* _PROBLEM DESCRIPTION_:
Any images in the records should be skipped; transcribe the rest exactly.

[Stored items]
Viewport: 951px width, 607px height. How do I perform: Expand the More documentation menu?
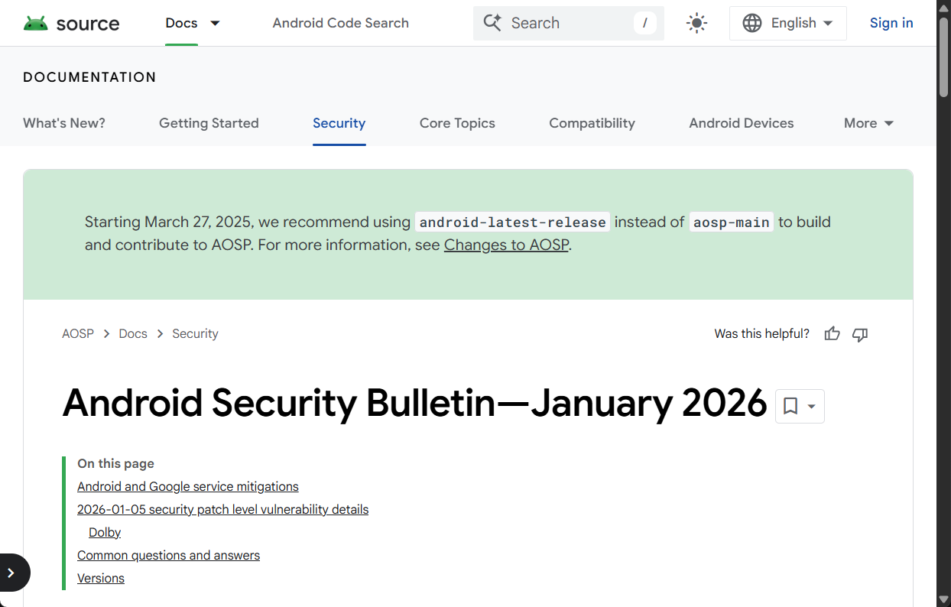pyautogui.click(x=868, y=123)
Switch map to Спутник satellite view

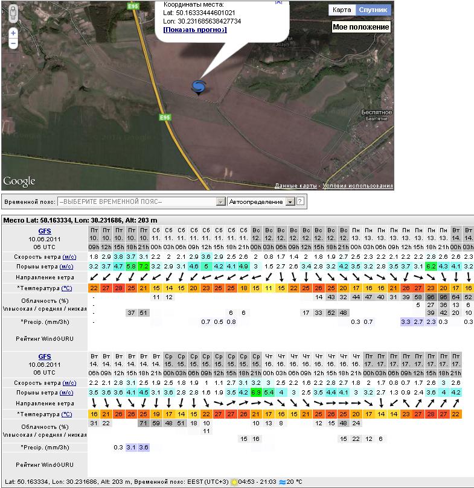(373, 10)
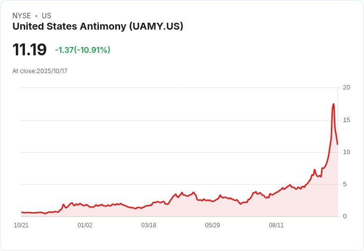Viewport: 364px width, 251px height.
Task: Click the -1.37(-10.91%) price change text
Action: click(83, 50)
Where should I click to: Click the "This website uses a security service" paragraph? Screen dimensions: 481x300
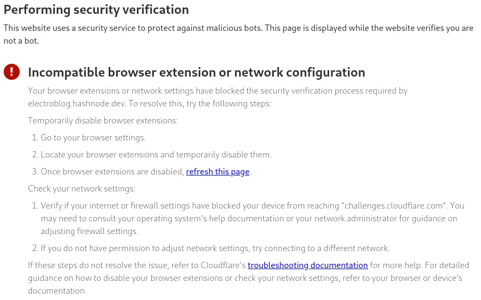coord(160,28)
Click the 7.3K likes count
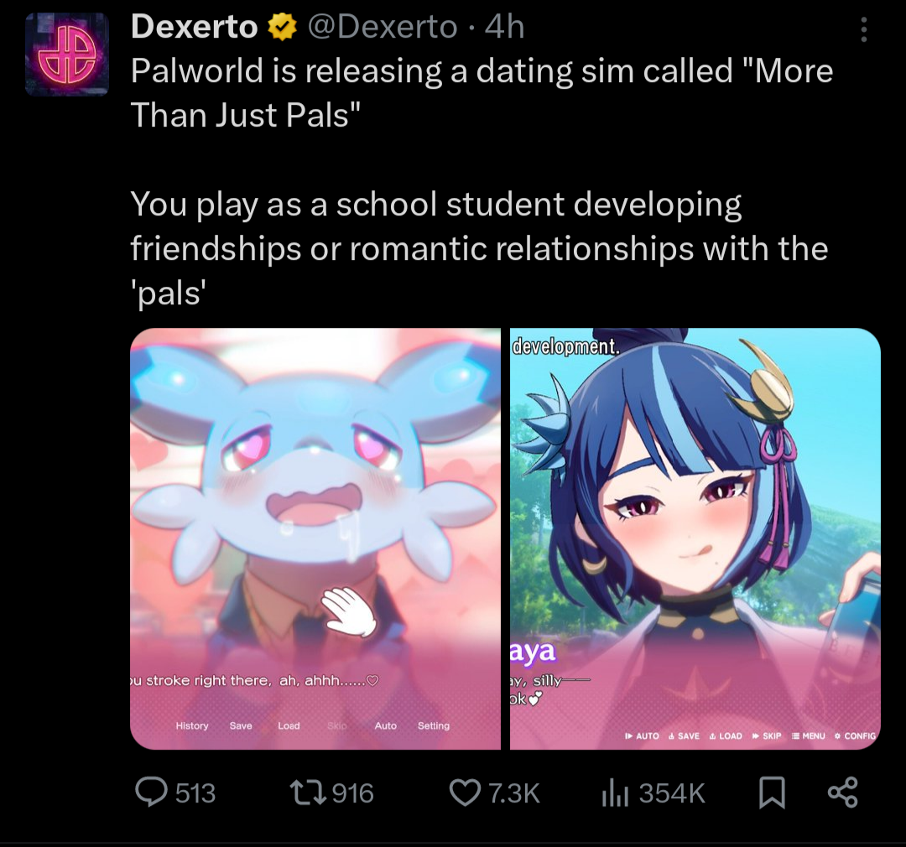906x847 pixels. pos(514,792)
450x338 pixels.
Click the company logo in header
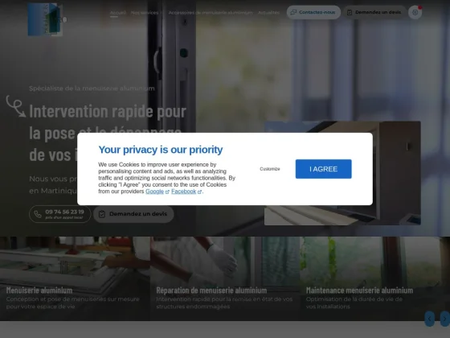(45, 19)
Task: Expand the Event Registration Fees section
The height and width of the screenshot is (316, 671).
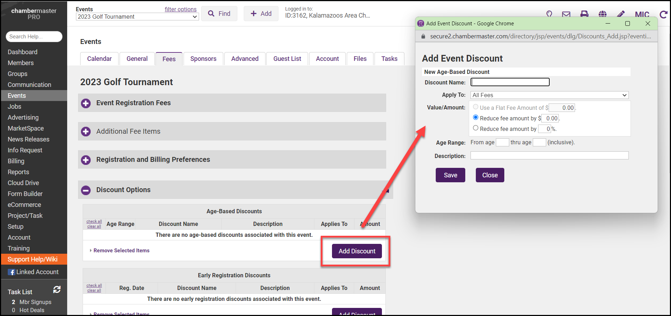Action: (x=86, y=103)
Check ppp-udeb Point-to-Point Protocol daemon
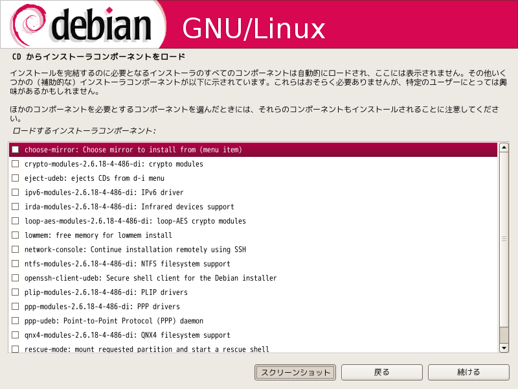Image resolution: width=518 pixels, height=389 pixels. click(15, 320)
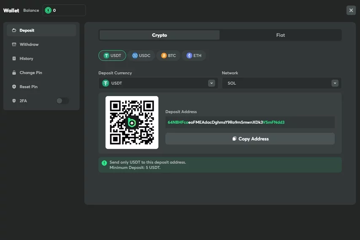Click the Reset Pin shield icon

[14, 87]
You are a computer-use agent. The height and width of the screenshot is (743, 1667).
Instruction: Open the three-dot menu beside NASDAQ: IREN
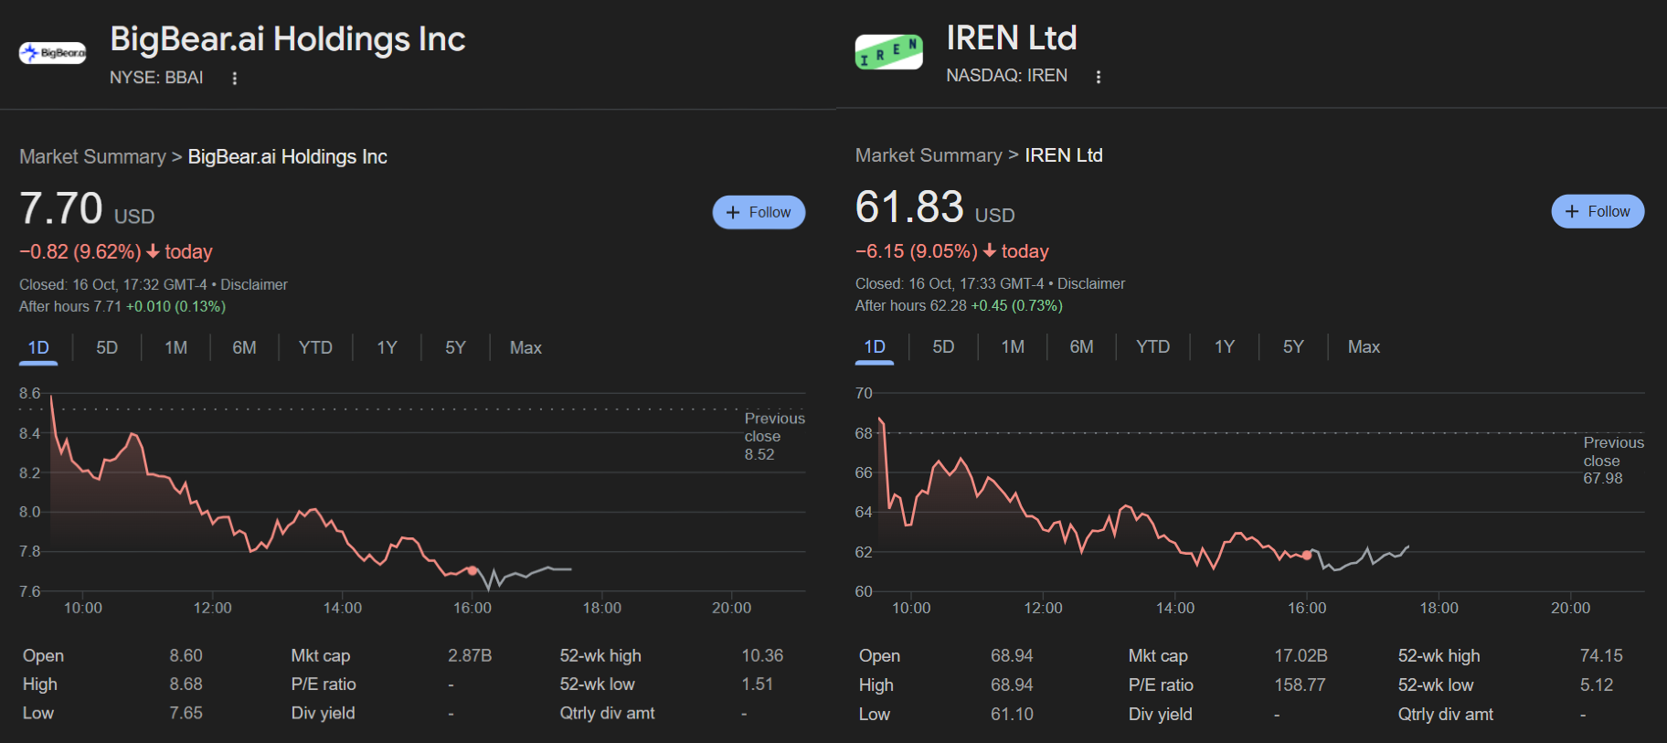point(1098,77)
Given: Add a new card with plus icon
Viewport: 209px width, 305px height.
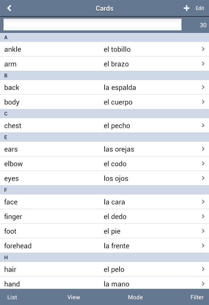Looking at the screenshot, I should click(186, 8).
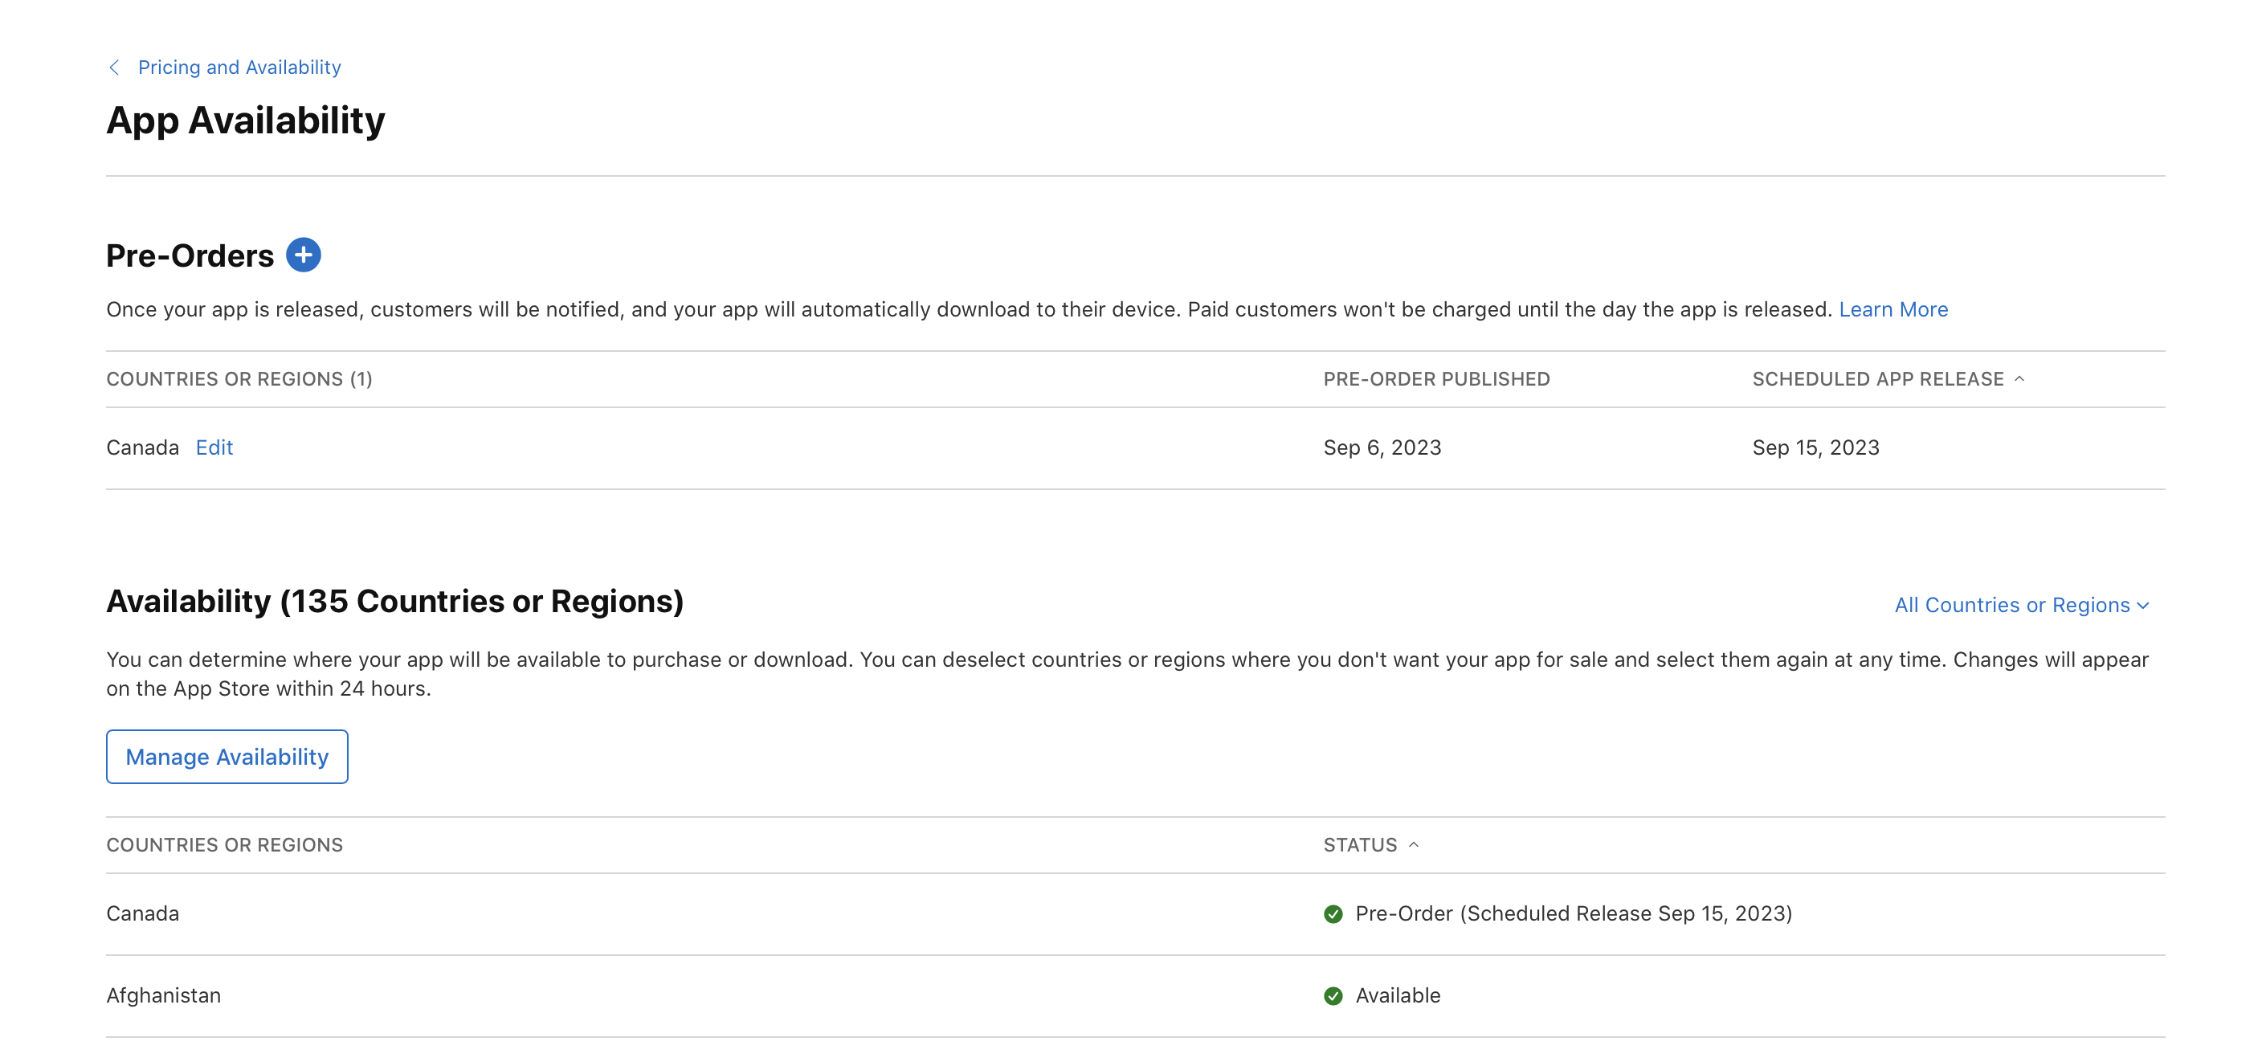The width and height of the screenshot is (2262, 1062).
Task: Expand the Scheduled App Release sort column
Action: click(1887, 379)
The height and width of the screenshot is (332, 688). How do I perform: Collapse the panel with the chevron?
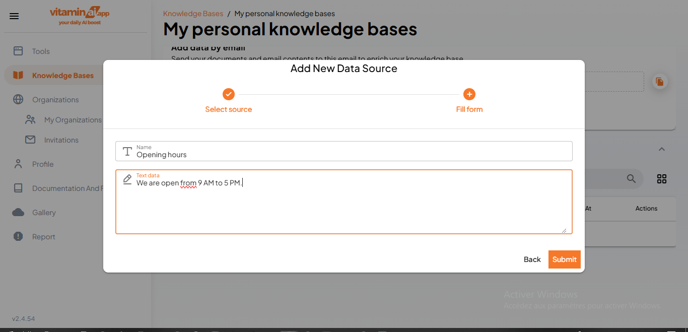[661, 149]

* _ANSWER FOR THE TASK_:
Viewport: 951px width, 607px height. How do I perform: Expand the More documentation menu?
pyautogui.click(x=868, y=123)
Switch map to Спутник satellite view

(373, 10)
Viewport: 364px width, 251px height.
Task: Click the -1.37(-10.91%) price change text
Action: click(83, 50)
Where should I click to: Click the "This website uses a security service" paragraph? Screen dimensions: 481x300
coord(160,28)
Click the 7.3K likes count
906x847 pixels. pos(514,792)
450x338 pixels.
Click the company logo in header
(45, 19)
Task: Expand the Event Registration Fees section
The height and width of the screenshot is (316, 671).
Action: (x=86, y=103)
Check ppp-udeb Point-to-Point Protocol daemon
Image resolution: width=518 pixels, height=389 pixels. click(15, 320)
Click the Reset Pin shield icon

[14, 87]
You are a computer-use agent. The height and width of the screenshot is (743, 1667).
Instruction: Open the three-dot menu beside NASDAQ: IREN
point(1098,77)
Given: Add a new card with plus icon
Viewport: 209px width, 305px height.
Looking at the screenshot, I should click(186, 8).
The width and height of the screenshot is (2262, 1062).
Task: Expand the Scheduled App Release sort column
Action: click(1887, 379)
The height and width of the screenshot is (332, 688). How do I perform: Collapse the panel with the chevron?
[661, 149]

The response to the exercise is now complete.